◆ What is asked
Reproduce the items below verbatim, beginning with the line that contains "Tick the select-all rows checkbox" and continuing through the line that contains "tap(240, 115)", both included. Omit the pictures from your reproduction.

◆ Provided entries
________

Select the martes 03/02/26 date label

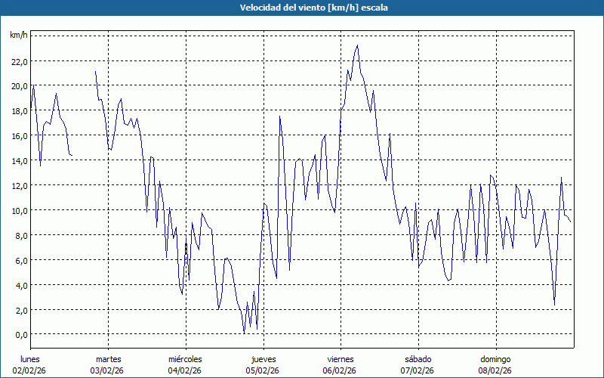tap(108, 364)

________

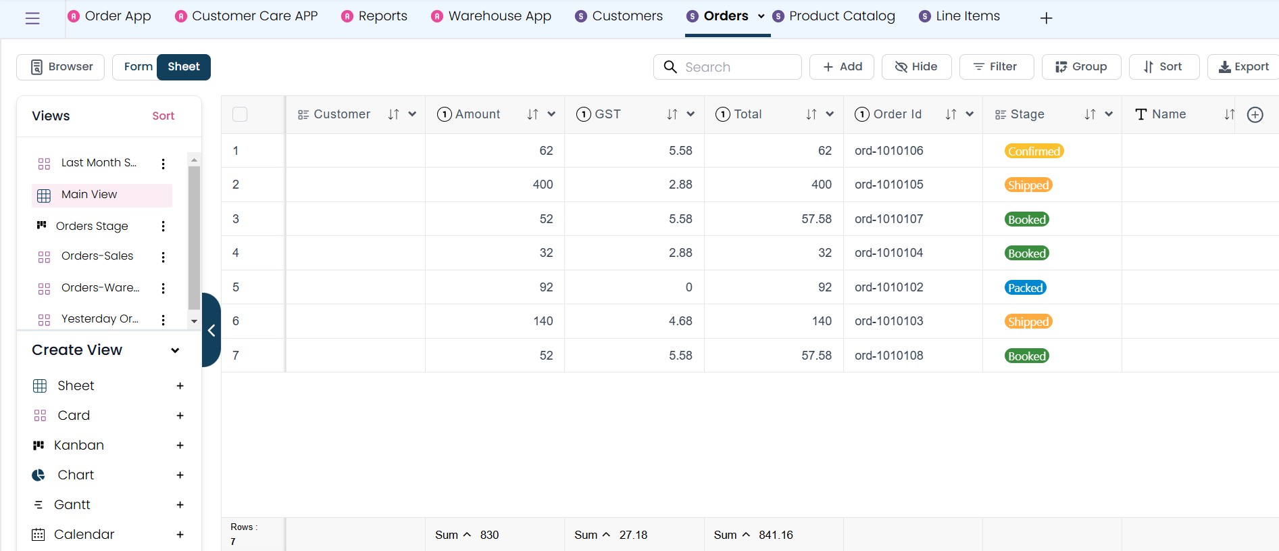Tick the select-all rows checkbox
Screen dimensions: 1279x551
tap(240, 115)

________

◆ Reply
Tick the select-all rows checkbox
Screen dimensions: 1279x551
tap(240, 115)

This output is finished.